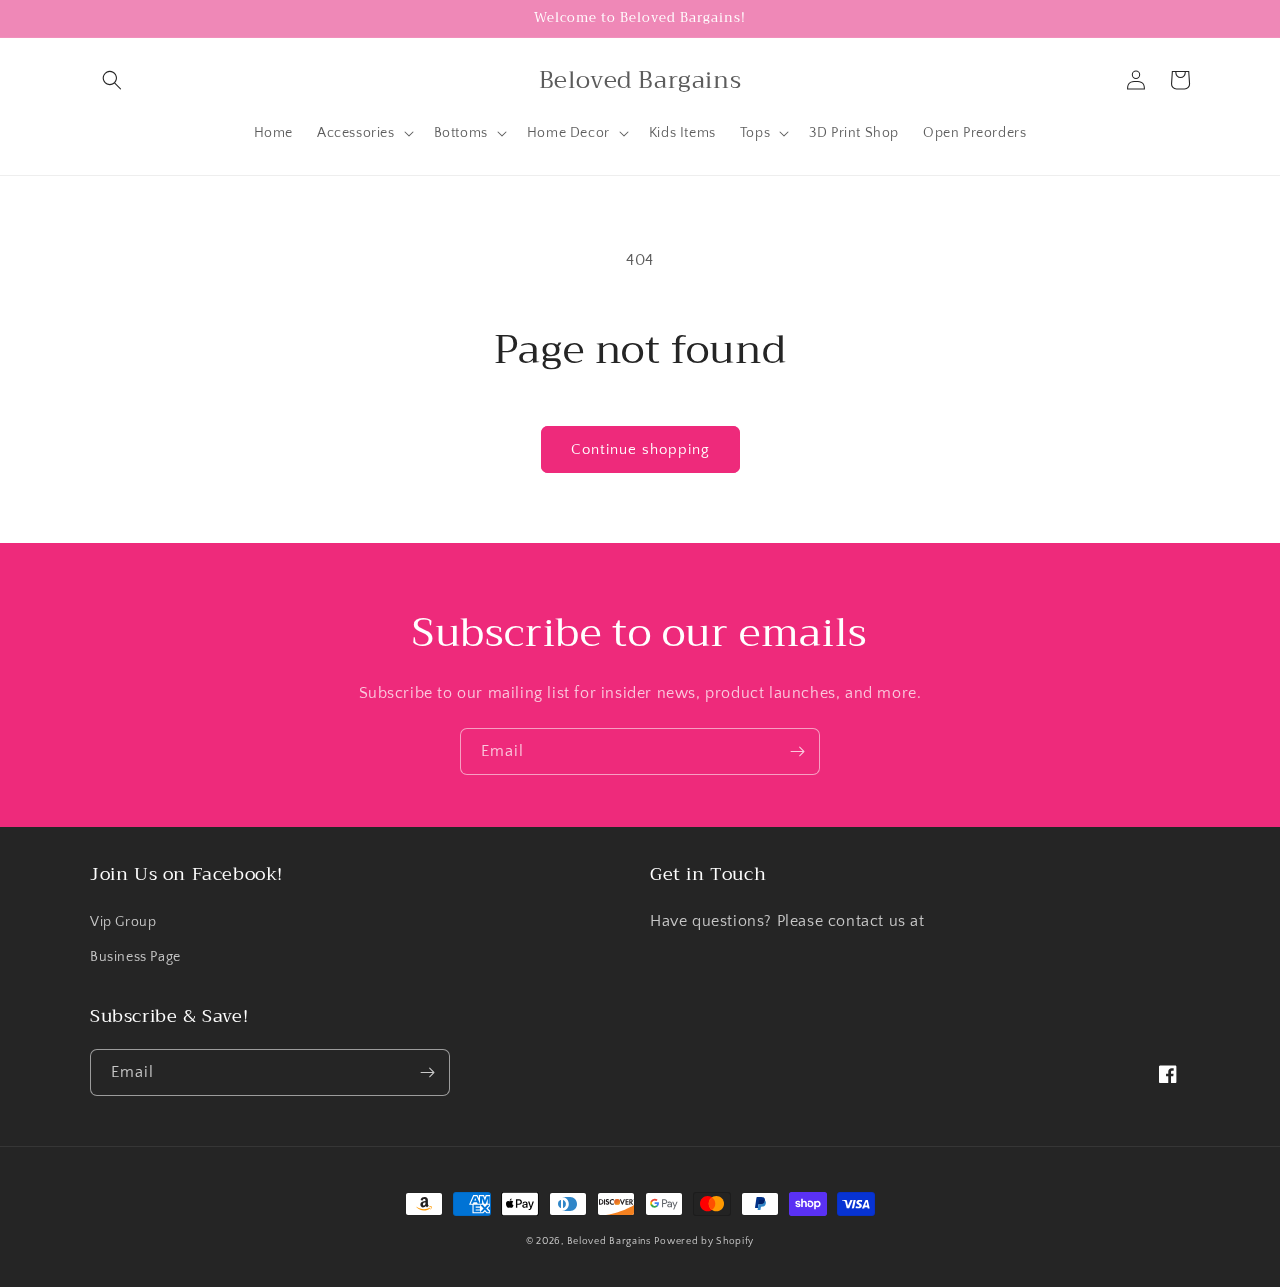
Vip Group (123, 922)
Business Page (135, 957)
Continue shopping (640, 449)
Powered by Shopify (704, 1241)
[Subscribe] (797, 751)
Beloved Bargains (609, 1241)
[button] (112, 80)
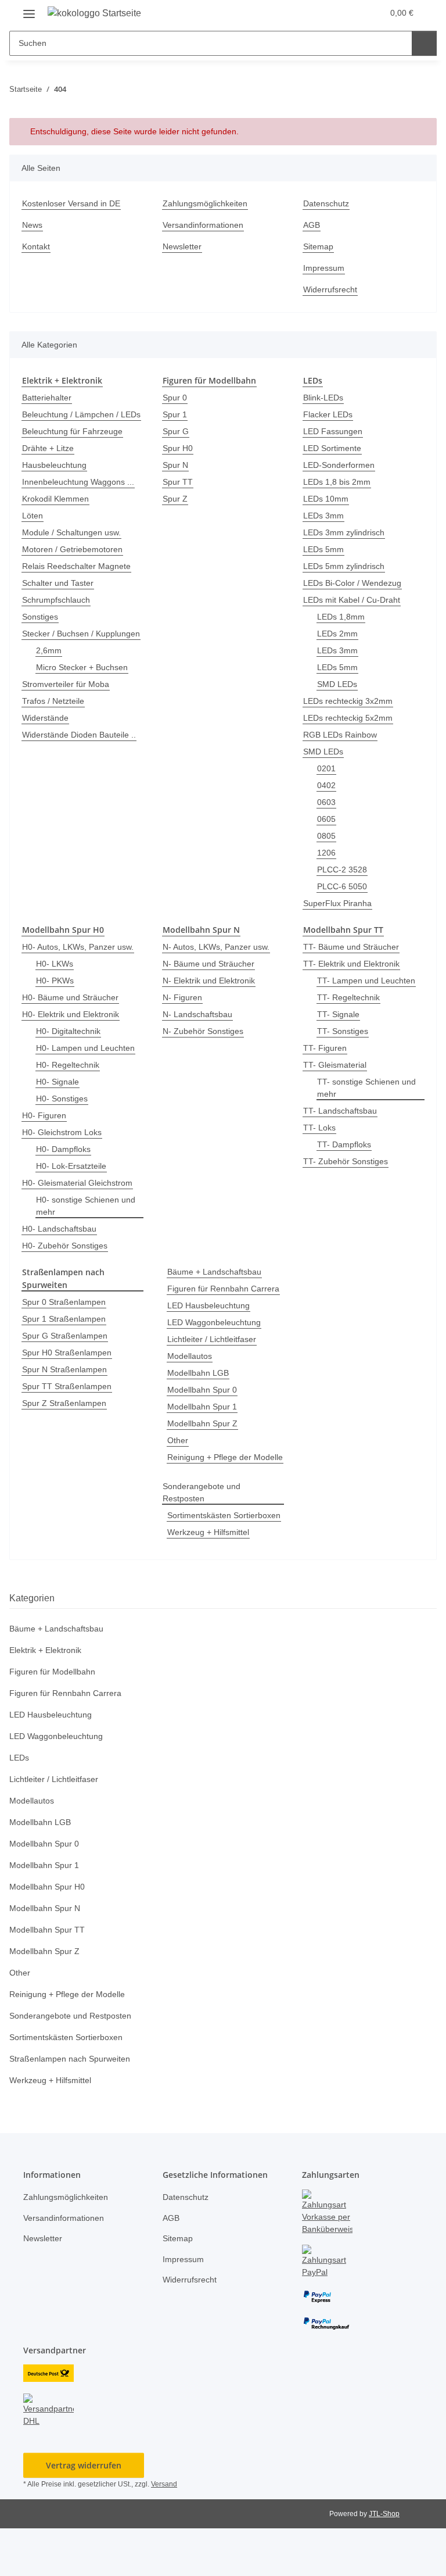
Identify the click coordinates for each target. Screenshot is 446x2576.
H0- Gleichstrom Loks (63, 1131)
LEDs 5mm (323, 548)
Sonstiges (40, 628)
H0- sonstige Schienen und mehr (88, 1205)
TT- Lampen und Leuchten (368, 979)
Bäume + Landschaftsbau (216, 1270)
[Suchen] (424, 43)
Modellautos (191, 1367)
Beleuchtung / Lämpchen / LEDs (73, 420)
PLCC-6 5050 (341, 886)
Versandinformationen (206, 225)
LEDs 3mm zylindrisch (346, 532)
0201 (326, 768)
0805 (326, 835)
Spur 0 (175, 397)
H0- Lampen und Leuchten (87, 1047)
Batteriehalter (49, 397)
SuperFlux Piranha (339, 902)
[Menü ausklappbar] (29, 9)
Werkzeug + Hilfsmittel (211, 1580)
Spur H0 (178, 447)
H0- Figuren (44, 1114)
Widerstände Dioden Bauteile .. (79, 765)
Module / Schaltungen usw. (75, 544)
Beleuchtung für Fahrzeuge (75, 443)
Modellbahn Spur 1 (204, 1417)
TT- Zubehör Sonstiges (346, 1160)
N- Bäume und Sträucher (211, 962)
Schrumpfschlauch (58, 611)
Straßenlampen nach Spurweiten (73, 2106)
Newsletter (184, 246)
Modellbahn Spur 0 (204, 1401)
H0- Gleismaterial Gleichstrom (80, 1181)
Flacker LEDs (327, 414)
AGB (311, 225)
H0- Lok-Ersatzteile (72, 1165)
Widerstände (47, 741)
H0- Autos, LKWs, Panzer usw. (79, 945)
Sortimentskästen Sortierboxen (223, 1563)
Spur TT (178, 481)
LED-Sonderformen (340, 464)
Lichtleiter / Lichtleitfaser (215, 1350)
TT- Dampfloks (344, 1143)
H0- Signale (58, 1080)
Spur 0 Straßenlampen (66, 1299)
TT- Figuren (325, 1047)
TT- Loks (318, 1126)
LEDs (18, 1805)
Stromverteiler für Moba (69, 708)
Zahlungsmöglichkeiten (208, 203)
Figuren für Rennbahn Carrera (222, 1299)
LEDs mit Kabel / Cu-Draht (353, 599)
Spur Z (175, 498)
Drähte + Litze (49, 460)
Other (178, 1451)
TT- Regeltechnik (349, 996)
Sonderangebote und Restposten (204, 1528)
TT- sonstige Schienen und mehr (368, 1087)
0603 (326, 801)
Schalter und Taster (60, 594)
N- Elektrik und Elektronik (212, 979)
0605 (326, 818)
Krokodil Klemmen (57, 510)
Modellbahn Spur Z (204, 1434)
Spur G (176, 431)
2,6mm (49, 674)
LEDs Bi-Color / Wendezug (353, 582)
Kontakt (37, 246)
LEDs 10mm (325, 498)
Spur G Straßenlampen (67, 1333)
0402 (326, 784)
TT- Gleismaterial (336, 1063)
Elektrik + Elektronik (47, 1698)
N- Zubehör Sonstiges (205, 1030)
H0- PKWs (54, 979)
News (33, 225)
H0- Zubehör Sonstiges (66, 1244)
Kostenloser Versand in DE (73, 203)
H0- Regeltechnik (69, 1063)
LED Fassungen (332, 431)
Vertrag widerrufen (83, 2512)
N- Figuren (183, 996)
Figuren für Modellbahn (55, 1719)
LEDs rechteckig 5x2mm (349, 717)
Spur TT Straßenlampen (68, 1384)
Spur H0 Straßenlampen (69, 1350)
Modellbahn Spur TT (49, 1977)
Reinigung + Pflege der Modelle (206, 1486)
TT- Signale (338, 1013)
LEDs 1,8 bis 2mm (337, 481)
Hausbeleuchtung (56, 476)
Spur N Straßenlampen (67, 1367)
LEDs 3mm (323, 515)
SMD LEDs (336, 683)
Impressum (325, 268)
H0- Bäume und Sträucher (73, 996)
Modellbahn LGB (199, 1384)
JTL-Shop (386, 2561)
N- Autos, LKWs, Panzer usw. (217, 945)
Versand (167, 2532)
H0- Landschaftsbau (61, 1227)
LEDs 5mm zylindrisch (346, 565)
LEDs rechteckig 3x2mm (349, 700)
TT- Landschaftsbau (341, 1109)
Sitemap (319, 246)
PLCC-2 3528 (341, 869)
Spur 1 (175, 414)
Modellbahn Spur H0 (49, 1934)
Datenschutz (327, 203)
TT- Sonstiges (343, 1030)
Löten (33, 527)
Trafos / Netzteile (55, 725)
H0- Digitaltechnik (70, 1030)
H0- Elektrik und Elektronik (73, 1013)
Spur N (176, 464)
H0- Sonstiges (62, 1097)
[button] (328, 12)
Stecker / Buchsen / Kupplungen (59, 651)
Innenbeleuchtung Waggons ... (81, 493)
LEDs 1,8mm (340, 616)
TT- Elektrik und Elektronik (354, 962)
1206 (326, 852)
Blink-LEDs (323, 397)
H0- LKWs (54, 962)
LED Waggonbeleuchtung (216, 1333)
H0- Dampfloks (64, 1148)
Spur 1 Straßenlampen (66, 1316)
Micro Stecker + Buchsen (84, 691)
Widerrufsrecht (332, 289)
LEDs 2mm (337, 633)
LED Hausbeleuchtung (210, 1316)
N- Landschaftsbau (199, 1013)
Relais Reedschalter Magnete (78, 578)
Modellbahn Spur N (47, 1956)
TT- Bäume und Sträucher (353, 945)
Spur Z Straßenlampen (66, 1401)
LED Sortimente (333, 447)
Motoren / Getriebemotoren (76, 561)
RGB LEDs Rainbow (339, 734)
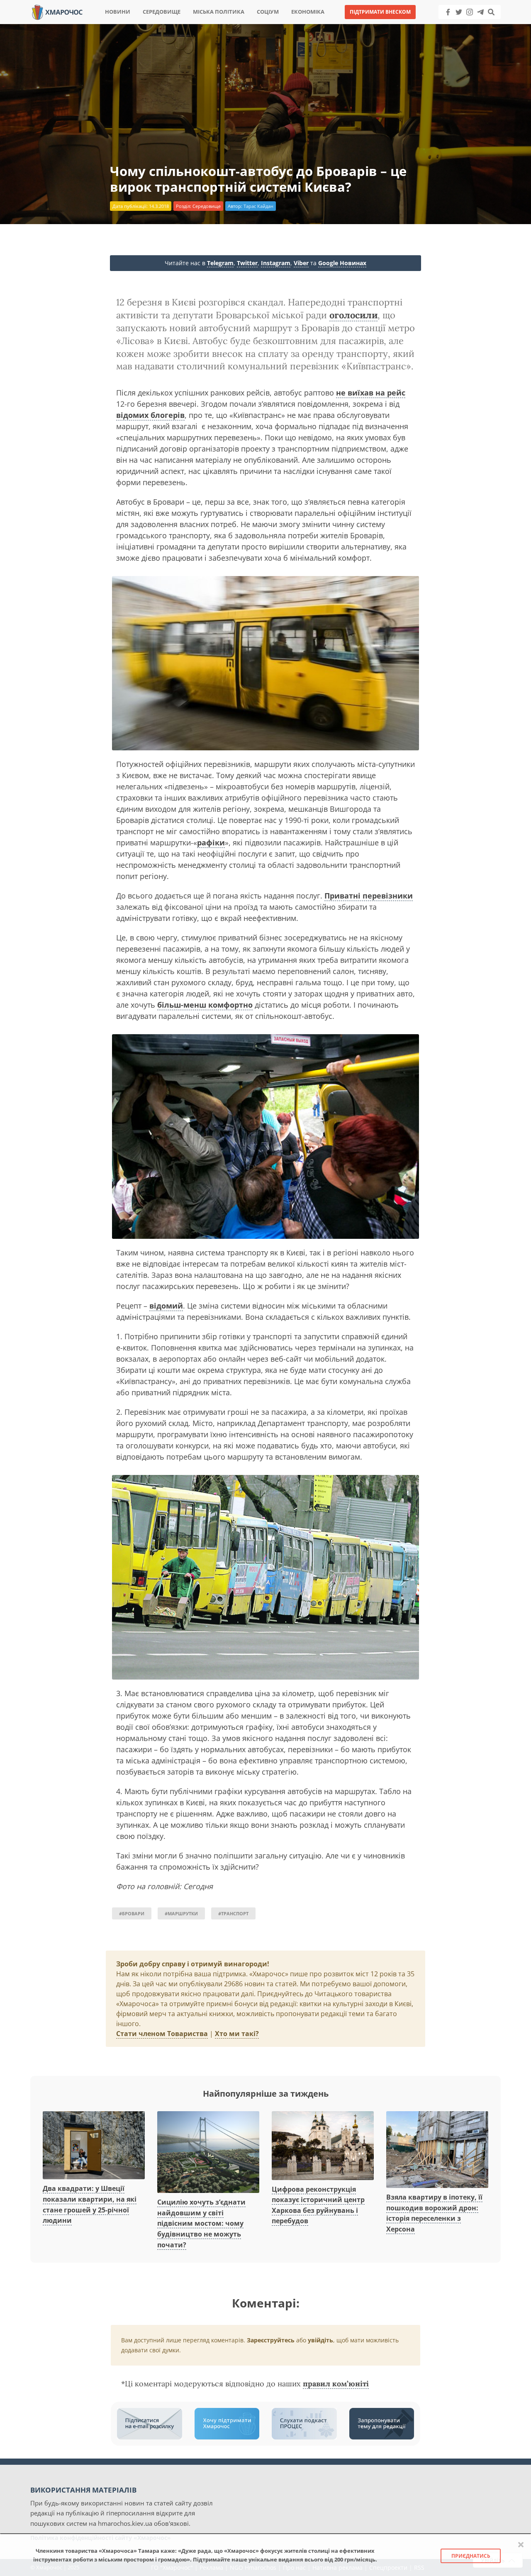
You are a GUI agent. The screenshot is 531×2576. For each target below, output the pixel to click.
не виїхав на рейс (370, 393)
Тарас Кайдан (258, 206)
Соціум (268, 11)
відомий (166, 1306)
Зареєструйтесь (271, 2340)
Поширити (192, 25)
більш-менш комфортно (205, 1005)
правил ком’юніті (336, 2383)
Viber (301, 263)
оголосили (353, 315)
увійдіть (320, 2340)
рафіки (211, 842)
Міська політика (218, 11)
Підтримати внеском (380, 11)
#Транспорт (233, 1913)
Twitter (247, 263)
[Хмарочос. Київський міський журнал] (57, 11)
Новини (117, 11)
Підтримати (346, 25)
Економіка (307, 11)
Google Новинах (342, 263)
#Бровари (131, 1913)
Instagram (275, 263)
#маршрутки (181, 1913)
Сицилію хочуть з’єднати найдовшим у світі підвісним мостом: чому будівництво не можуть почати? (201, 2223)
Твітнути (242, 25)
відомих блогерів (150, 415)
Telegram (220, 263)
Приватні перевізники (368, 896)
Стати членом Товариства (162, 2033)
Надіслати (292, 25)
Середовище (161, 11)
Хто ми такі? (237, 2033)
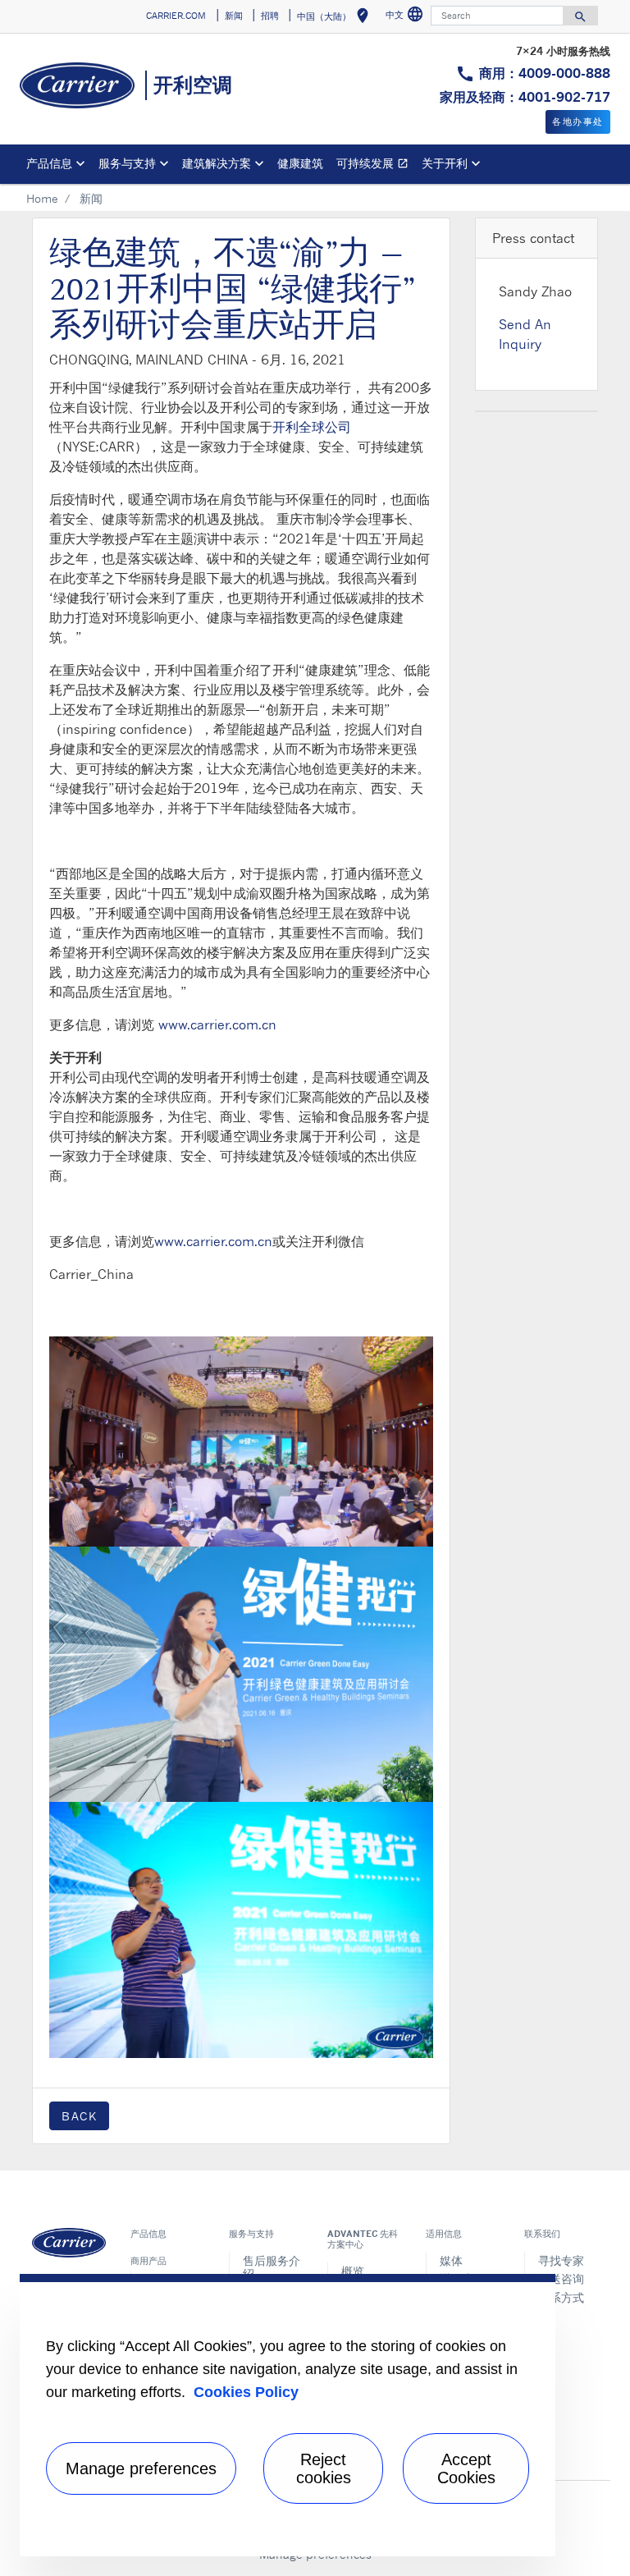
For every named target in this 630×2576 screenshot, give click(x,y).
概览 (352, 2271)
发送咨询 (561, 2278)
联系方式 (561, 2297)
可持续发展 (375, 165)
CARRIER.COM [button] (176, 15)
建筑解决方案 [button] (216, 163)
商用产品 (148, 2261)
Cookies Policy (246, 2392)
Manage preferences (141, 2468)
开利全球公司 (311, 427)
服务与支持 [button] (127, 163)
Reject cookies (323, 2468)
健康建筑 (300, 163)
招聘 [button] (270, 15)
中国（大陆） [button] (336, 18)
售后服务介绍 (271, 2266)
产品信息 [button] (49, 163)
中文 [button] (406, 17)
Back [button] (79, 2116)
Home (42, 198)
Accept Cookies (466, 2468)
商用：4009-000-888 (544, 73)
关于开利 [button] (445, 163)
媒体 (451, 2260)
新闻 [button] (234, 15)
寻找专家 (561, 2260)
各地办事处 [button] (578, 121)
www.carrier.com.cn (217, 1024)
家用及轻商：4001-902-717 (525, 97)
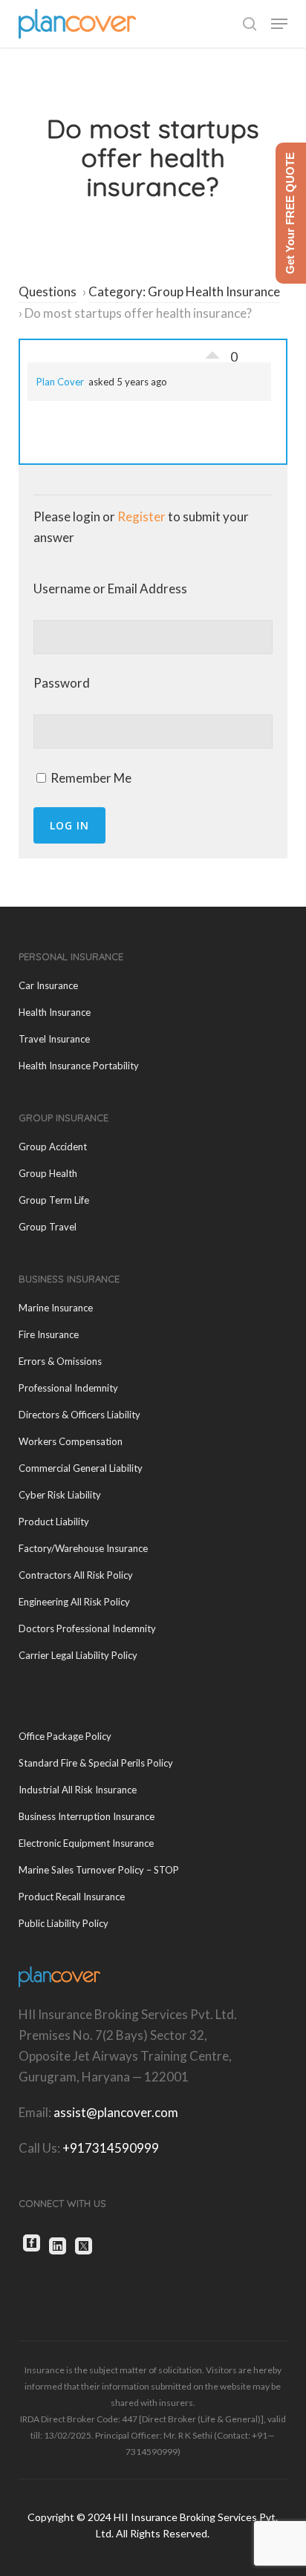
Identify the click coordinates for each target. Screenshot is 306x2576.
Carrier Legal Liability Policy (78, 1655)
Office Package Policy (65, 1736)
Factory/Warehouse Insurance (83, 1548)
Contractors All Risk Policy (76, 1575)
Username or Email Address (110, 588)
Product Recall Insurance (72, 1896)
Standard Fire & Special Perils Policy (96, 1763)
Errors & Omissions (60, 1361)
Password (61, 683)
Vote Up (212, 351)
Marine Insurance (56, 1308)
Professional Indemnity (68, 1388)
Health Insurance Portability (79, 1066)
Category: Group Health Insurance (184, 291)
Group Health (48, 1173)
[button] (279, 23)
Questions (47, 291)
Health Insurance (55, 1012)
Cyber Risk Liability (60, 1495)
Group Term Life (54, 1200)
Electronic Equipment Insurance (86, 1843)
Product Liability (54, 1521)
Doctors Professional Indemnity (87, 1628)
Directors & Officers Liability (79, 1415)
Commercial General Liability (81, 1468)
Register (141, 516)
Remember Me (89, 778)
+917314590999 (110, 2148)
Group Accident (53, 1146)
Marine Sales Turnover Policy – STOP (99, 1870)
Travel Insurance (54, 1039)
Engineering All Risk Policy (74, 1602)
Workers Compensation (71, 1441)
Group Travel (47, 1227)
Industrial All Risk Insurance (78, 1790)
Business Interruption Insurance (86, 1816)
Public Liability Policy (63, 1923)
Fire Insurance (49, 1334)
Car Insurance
########
_Action item_
Find the line with "Werkzeug + Hilfsmittel (211, 1580)" in the material above. Reproduce it and each line after it up to and including the line with "TT- Zubehör Sonstiges (346, 1160)".

_Task response_
Werkzeug + Hilfsmittel (211, 1580)
Spur H0 (178, 447)
H0- Figuren (44, 1114)
Widerstände Dioden Bauteile .. (79, 765)
Module / Schaltungen usw. (75, 544)
Beleuchtung für Fahrzeuge (75, 443)
Modellbahn Spur 1 (204, 1417)
TT- Zubehör Sonstiges (346, 1160)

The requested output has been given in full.